EXCERPT —
##############################
Drowning in Decency

Nearly a decade ago, in an endearingly inept campaign to counter his Entertainment Tonight anchorguy blandsomeness, John Tesh embellished a series of magazine articles with casual expletives and weird, crude asides. “Well, [fatherhood] hasn’t helped with the sex life,” he told GQ in August 1995. “I get no time on the breasts anymore, ’cause the baby’s always there.” That December he got even freakier in a People magazine interview, detailing a vivid fantasy that tickled his cortex during concerts, as he played bombastic background music for thousands of fans: “It is like I’ve taken my penis and laid it on the piano and there’s a big chopper right there…”
##############################
STORED ROWS —
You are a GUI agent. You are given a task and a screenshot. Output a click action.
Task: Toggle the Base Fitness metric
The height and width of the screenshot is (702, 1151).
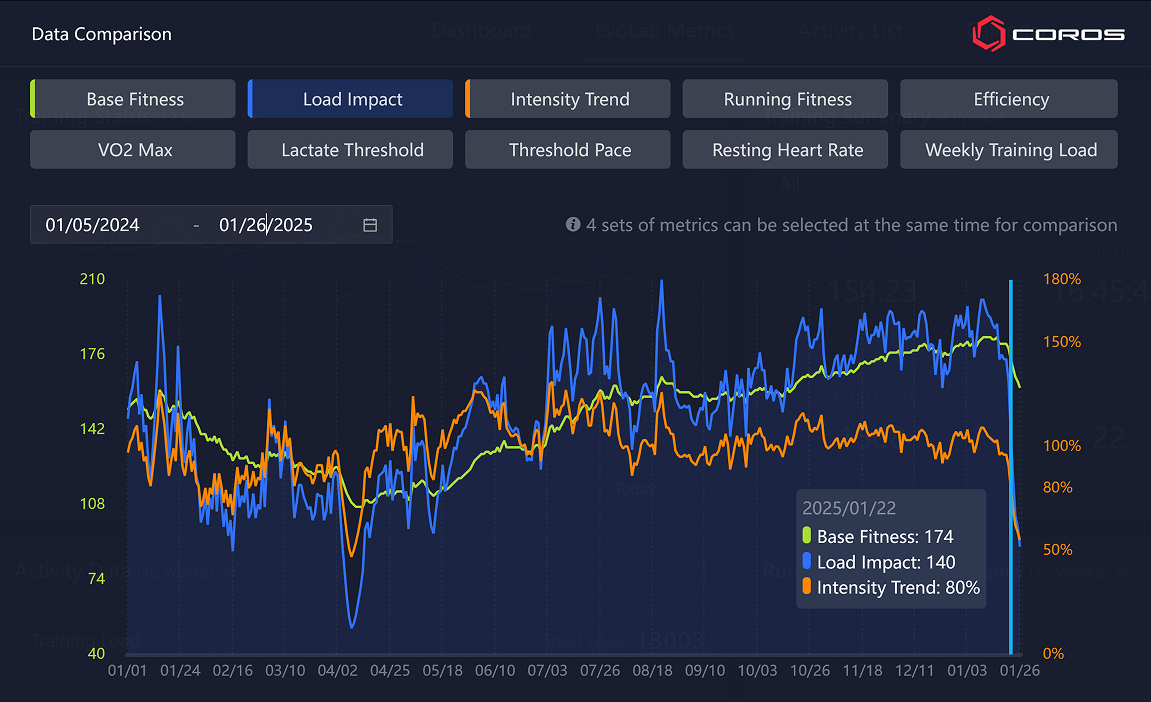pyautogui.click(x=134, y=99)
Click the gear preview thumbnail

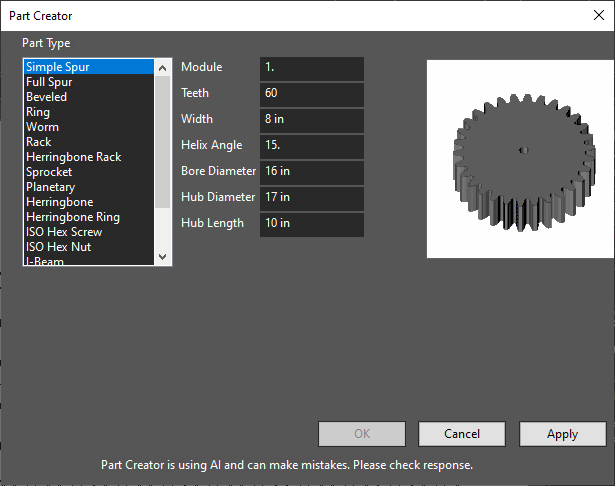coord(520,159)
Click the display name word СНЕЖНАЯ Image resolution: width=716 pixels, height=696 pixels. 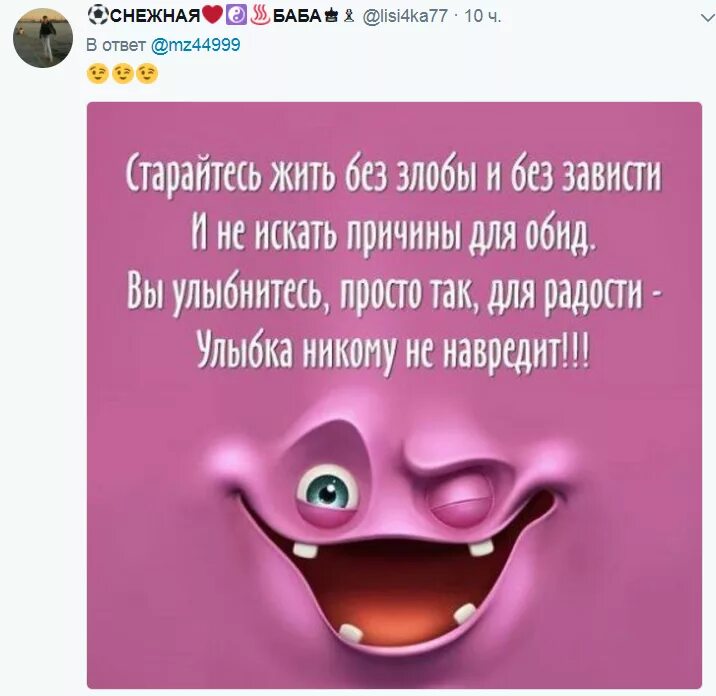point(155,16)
##############################
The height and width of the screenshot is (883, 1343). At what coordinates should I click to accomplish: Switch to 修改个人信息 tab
##############################
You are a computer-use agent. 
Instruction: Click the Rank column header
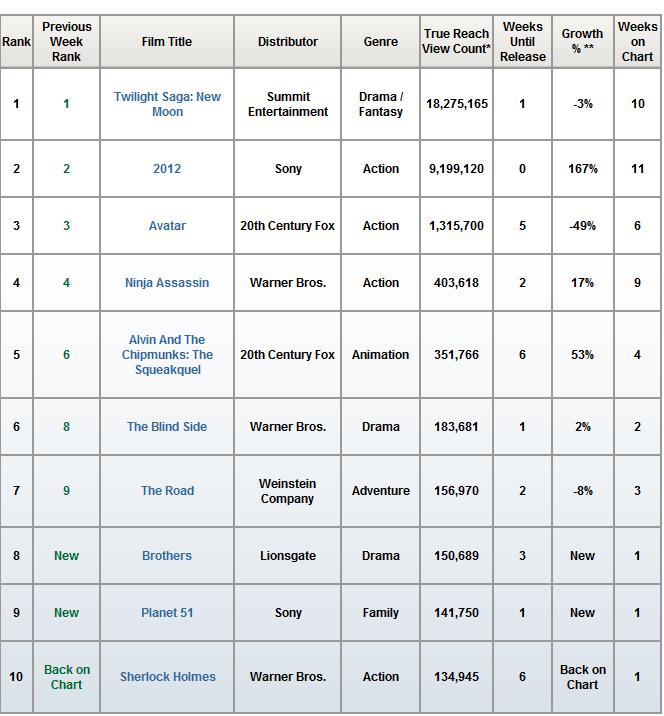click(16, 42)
##############################
TASK TO CARRY OUT — Please resume the "Drowning in Decency" essay on John Tesh, continuing right after its final sentence.

FINAL RESULT —
Now, however, Tesh hosts a radio show that’s marketed as an upbeat source of “intelligence for your life,” and public castration fantasies are decidedly not a part of the mix. Instead, he promises to make listeners “smarter, healthier, better at everything” they do by playing old Celine Dion ballads and making observations like “Getting your boss to see things your way can sometimes be tough.” For people who find the “For Dummies” books too literary, the John Tesh Radio Show is a winning blend of homiletic soundbites and hackneyed pop, and as an added bonus, it’s kid-friendly too. At the beginning of every show, the daughter who once stole breast-time from Tesh now robs him of airtime. “If a nine-year-old can’t listen to it,” she promises, “you won’t hear it on this radio program.”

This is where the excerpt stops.